The distension on the left is more diffuse and located in the middle to dorsal region of the flank (“apple” shaped), whereas the distension on the right is in the ventral flank (“pear” shaped) resulting in papple shaped abdomen due to asymmetric bilateral distension in type II, III and IV vagal indigestion
(Hussain et al., 2017). The case was diagnosed as type II vagal indigestion as the rectal examination could reveal the L-shaped rumen due to gradual expansion of fluid filled ventral sac resulting in bilateral distension occupying the right ventral quadrant of the abdomen. In type II vagal indigestion associated with failure of rumen outflow, cases may have fluid distension only on the left, but most commonly they are distended bilaterally
(Derek Foster, 2017). Functional failure in this case could be associated with most commonly peritonitis or inflammations and adhesions around the reticulum, resulting in achalasia of the reticulo-omasal orifice, omasal transport failure (OTF) and thereby type II vagal indigestion
(Dore et al., 2007), as this could be supported by the haemato-biochemical changes like leukocytosis, neutrophilia, and hyperglobulinemia and absence of mechanical obstruction was confirmed by the radiological examination. In this case, normal architecture of omasum was observed as
Braun et al., (2007) also reported normal sonographic appearance of the omasum in cows with paralytic ileus.
Absence of type I vagal indigestion was recognized by the unilateral distension only on the left side which is almost always due to enlargement of the rumen, due to failure of eructation associated with an inability to clear the cardia of fluid, failure of the cardia to open, or esophageal obstruction
(Derek Foster, 2017). In this case, absence of the type III vagus indigestion due to failure of abomasal outflow was indicated by the normal serum chloride level as animals with a type III vagal indigestion will have a severe hypochloremic metabolic alkalosis due to internal vomiting of chloride abomasum into rumen, not entering into duodenum for absorption
(Derek Foster, 2017). Further, abomasocentesis and ultrasonogram of abomasum indicated absence of impaction and hypomotility (Fig 3). Absence of type IV vagus indigestion associated with failure of pyloric outflow in late pregnancy indigestion (LPI) was indicated by the response to the therapy with normal appetite, defecation and normal contour of the abdomen bilaterally before parturition.
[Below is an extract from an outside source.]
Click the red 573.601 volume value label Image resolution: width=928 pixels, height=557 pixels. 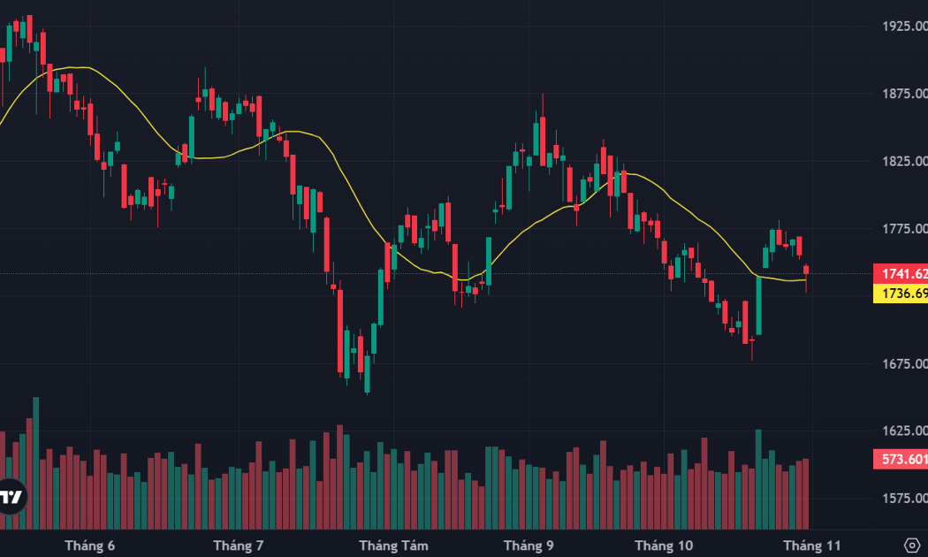tap(901, 459)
This study concurred with that of
Braun (2009),
Khalphallah et al., (2016), Saravanan et al., (2019) and
Dos Santos et al., (2021) who by transrectal palpation observed anorexia, depression, arched back, dilated intestinal loops, empty rectum, scant/tarry/mucous coated foul smelling feces in ileus and other gastrointestinal disorders.
Muino et al., (2021) observed moderate abdominal distension in lower right abdomen, fluids sounds by auscultation in right side of the abdomen in bovine paralytic ileus.
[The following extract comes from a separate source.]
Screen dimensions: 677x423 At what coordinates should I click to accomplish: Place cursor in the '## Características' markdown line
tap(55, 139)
In this case, the incidence of paralytic ileus in late pregnancy could be attributed to the deficiency of calcium and potassium, as hypocalcemia
(Callan et al., 2017), hypokalemia
(Constable et al., 2017) and hypochloremia
(Elhanafy et al., 2013) are reported to be the risk factors for functional ileus and gastro-intestinal reflux in cattle. Vagal indigestion and ileus resulted in no changes in the acid-base balance. Ileo-gastric reflex could also lead to inhibition of gastric motility when the ileum is distended
(Constable et al., 2017). In this case, toxemic signs like congested mucosa and enlarged prescapular lymph node, leukocytosis, neutrophilia and hyperglobulinemia levels indicated the presence of systemic inflammation which could also result in paralytic ileus
(Derek Foster 2017). In this case, chronic vagal indigestion could also lead to functional ileus as prolonged illness could turn in a cranial disorder into a caudal functional disorder due to intestinal ileus
(Hussain et al., 2017). Previously,
Yogeshpriya et al., (2011) reported paralytic ileus associated with enteritis due to amphistomosis in a cross bred cow, however with normal serum sodium and potassium values.
The case was treated with parentral administration of streptopenicillin @ 5 gm to combat the inflammatory process/peritonitis (Hussain,
et al., 2014), IM, 5% dextrose normal saline@10ml/kg bwt, Ringer’s lactate@ 10 ml /kgbwt as a source of electrolytes, pheniramine maleate @ 0.5 mg /kg bwt, as an antihistaminic, metoclopromide @0.2 mg/kg bwt as cholinergic drug, B-complex (Tribivet®) and oral administration of oral potassium chloride solution (POTKLOR®) @ 0.4 gm/kg bwt
(Constable et al., 2014) at12 hrs interval rumenotorics (Blusacc®) with lactobacillus yeast. The cow showed gradual reduction in the abdominal distension on both sides on day 3 post treatment and returned to normal appetite, abdominal contour, and colour and consistency of the dung on day 5 post treatment (Fig 5). The cow gave rise to normal parturition for a healthy calf (Fig 6) after 30 days of treatment.